### Goal of the exercise
The required output is the exact text of the lines from the line containing "Click Azim Premji's -$969M YTD change" through the final line below, inclusive, without pictures.
━━━━━ Data for analysis ━━━━━
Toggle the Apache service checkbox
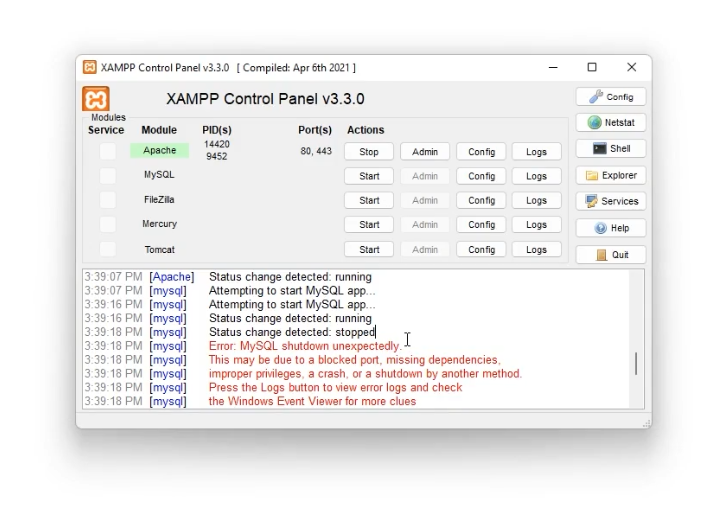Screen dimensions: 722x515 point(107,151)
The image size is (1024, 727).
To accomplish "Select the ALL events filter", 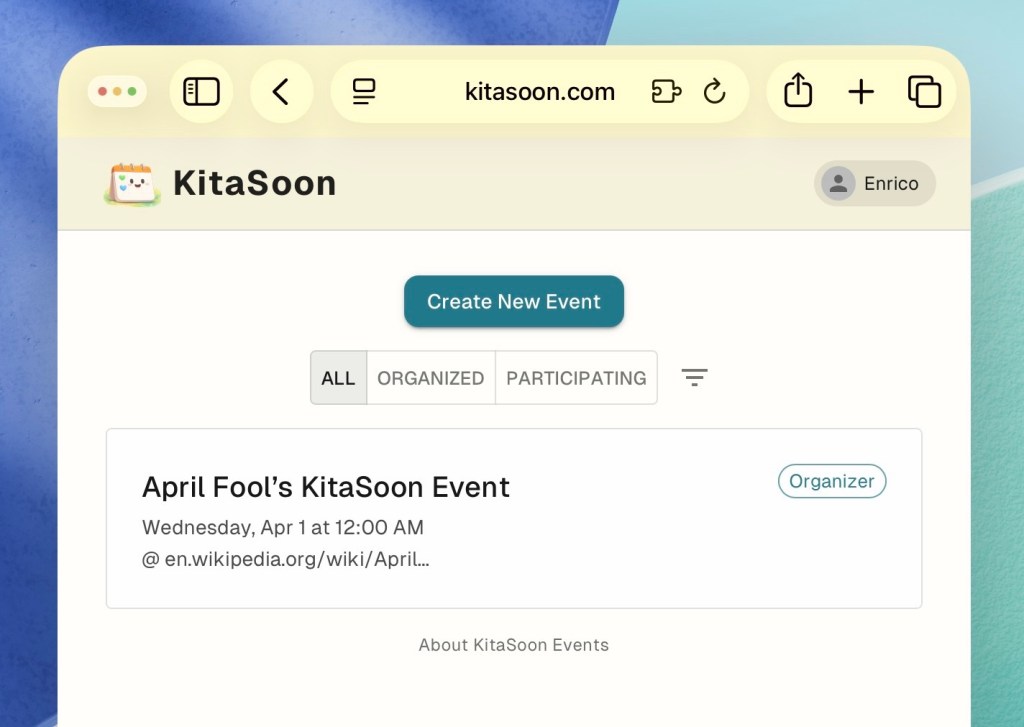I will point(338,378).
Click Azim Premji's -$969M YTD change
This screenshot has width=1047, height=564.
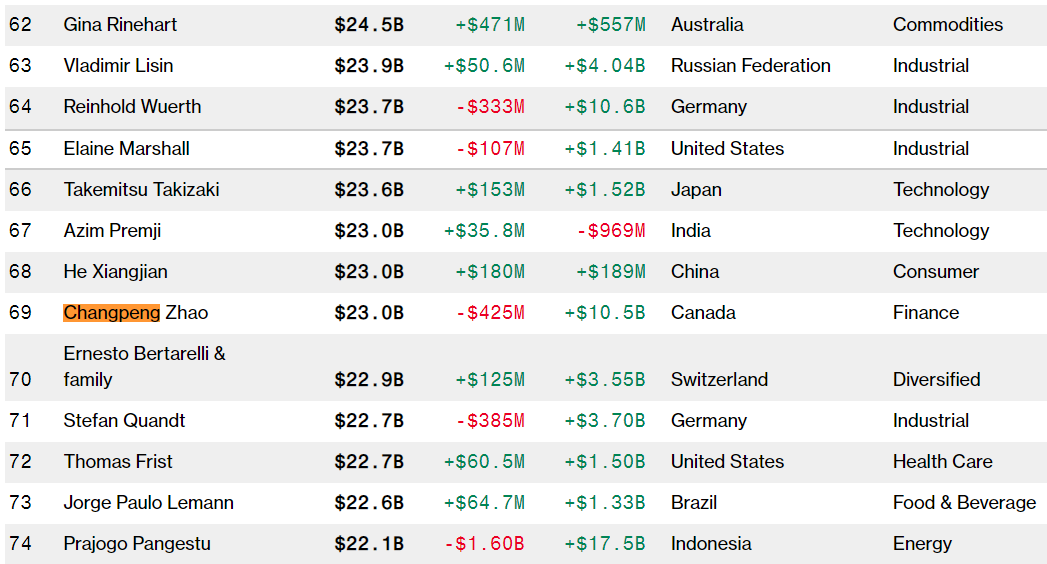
━━━━━
### Solution
Click Azim Premji's -$969M YTD change
This screenshot has width=1047, height=564.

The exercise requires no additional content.